"The King's Bastard"
Format: Paperback, 448 pages
Publisher: Solaris Books
Review copy received through the courtesy of the publisher, Solaris Books
Cloaked in silent winter snow the Kingdom of Rolencia sleeps as rumours spread of new Affinity Seeps, places where untamed power wells up. Meanwhile, King Rolen plans his jubilee unaware of the growing threat to those he loves.
By royal decree, all those afflicted with Affinity must serve the Abbey or face death. Sent to the Abbey because of his innate Affinity, the King’s youngest son, Fyn, trains to become a warrior monk. Unfortunately, he’s a gentle dreamer and the other acolytes bully him. The only way he can escape them is to serve the Abbey Mystic, but his Affinity is weak.
Fiercely loyal, thirteen year-old Piro is horrified to discover she is also cursed with unwanted Affinity. It broke their mother’s heart to send Fyn away, so she hides her affliction. But, when Fyn confesses his troubles, Piro risks exposure to help him.

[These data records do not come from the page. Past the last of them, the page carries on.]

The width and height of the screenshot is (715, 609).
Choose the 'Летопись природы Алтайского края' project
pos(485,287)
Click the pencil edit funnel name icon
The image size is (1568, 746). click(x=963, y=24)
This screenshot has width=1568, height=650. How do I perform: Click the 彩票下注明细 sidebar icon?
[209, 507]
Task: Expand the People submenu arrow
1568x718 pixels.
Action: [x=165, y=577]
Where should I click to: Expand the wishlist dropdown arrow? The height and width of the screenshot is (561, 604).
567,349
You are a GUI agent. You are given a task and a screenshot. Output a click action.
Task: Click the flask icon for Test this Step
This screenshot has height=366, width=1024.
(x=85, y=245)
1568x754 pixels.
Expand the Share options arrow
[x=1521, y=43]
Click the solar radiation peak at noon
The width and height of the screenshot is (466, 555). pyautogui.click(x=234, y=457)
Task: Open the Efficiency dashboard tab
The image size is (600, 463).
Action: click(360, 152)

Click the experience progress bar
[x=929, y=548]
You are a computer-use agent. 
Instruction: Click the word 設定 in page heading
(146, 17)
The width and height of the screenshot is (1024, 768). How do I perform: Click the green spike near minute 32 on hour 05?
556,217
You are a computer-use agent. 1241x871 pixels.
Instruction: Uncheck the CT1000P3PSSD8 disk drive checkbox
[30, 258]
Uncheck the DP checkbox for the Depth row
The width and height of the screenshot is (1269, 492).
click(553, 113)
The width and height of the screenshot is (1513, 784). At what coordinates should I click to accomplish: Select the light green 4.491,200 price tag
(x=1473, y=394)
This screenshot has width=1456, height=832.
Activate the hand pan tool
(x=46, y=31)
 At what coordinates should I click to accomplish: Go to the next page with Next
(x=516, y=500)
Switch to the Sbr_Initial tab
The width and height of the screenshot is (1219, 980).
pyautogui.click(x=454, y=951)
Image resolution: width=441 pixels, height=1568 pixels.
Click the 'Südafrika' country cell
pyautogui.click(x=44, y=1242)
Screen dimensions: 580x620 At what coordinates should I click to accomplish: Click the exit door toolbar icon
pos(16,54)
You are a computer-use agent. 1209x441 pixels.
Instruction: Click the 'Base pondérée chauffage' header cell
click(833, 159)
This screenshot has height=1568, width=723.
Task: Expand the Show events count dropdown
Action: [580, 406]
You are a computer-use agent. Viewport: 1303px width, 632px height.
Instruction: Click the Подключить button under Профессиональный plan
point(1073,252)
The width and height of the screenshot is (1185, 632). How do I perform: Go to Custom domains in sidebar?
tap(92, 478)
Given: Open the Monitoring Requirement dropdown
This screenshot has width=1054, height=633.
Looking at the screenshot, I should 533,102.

Even though Byren Kingson is only seven minutes younger than his twin, Lence, who is the king's heir, Byren has never hungered for the Rolencian throne. When a Seer predicts that he will kill Lence, he laughs. But Lence Kingsheir sees Byren’s growing popularity and resents it. Enduring loyalty could be Byren’s greatest failing.
Unfamiliar with Rowena Cory Daniells and her works the first thing that caught my attention at “The King’s Bastard” was the beautiful cover artwork of the novel. I know better than to judge a book by its cover, but worse criteria of picking a book for reading come to mind and therefore I don’t have anything in particular against it.
Lately I discovered that fantasy literature tends to be much darker and grittier than before and I have to admit that this trend is very much on my liking. However, it is wrong to say that all the recently published fantasy novels are inclined towards the darker side and one novel among those that level the balance is Rowena Cory Daniells’ “The King’s Bastard”, the first in her trilogy, “King Rolen’s Kin”.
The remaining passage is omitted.